The average dressed steer carcass weight for the week ending Mach. 2 was 9 pounds less than a year earlier at 874 pounds, according to USDA’s Actual Slaughter Under Federal Inspection report. Dressed heifer carcass weights were 15 pounds lighter at 813 pounds.
However, the biggest boost to Live Cattle likely stemmed from a massive rally in Lean Hog futures, which moved an average of $7.01 higher through the front six contracts from Monday through Friday. Apparently, traders are becoming more convinced that African Swine Fever in China will ultimately lead to a significant increase in U.S. pork exports, either directly or to fill supply gaps left by other global exporters.
Bottom line, cattle futures prices at the end of the week, coupled with record or near record-large open interest, should give market bears plenty to think about.
Griffith believes fed cattle prices can still make a run at $130.
“The number of fed cattle marketed in 2019 is anticipated to be lower than in 2018 as feedlots continue to slow the pace of marketings,” say ERS analysts, in the LDPO. “Since the February Outlook report, fed cattle prices have continued their seasonal trend upward; prices typically peak in the spring. This reflects a period when fewer fed cattle are slaughtered, carcass weights are lighter, and demand picks up in anticipation of the grilling season. The current pace of slaughter, combined with lower carcass weights, could help support higher boxed-beef prices.”
Based on current price data, expected lower marketings and lighter carcass weights this year, those analysts note the fed steer price forecast for this year was raised to $116-$123 per cwt.
Potential remains for beef value
Choice wholesale beef value was 86¢higher week to week on Friday at $226.99 per cwt. Select was $1.44 lower at $217.34.
“One could assume that beef consumption in the Northeast portion of the United States has been negatively impacted by the snow and rain the past several weeks,” Griffith says. “If that is a true statement, then the beef cutout has failed to experience its full potential this winter.

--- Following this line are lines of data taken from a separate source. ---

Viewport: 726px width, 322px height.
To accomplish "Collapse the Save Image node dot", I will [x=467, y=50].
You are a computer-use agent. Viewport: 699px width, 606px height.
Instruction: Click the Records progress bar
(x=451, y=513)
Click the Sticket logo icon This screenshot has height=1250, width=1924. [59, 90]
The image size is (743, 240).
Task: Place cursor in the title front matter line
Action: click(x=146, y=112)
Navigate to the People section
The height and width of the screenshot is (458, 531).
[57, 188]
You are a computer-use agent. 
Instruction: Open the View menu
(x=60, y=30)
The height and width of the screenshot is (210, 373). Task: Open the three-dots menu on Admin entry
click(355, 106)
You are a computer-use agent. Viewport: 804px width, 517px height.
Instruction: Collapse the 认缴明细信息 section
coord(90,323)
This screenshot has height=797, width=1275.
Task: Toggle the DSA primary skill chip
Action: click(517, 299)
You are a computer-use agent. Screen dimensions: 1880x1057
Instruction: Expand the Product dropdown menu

“Additionally, it could mean there will be pent up beef demand in the most densely populated portion of the country, which could lead to strong positive price movement once consumers are able to make their way to restaurants and meat counters. If such a run is made on the beef market, it may coincide with traditionally strong spring demand, which could result in a skyrocketing market,” Griffith says.
“It may be more probable to see a jump in prices once consumers are able to navigate from their homes, and then a slower and steadier increase for the spring market.”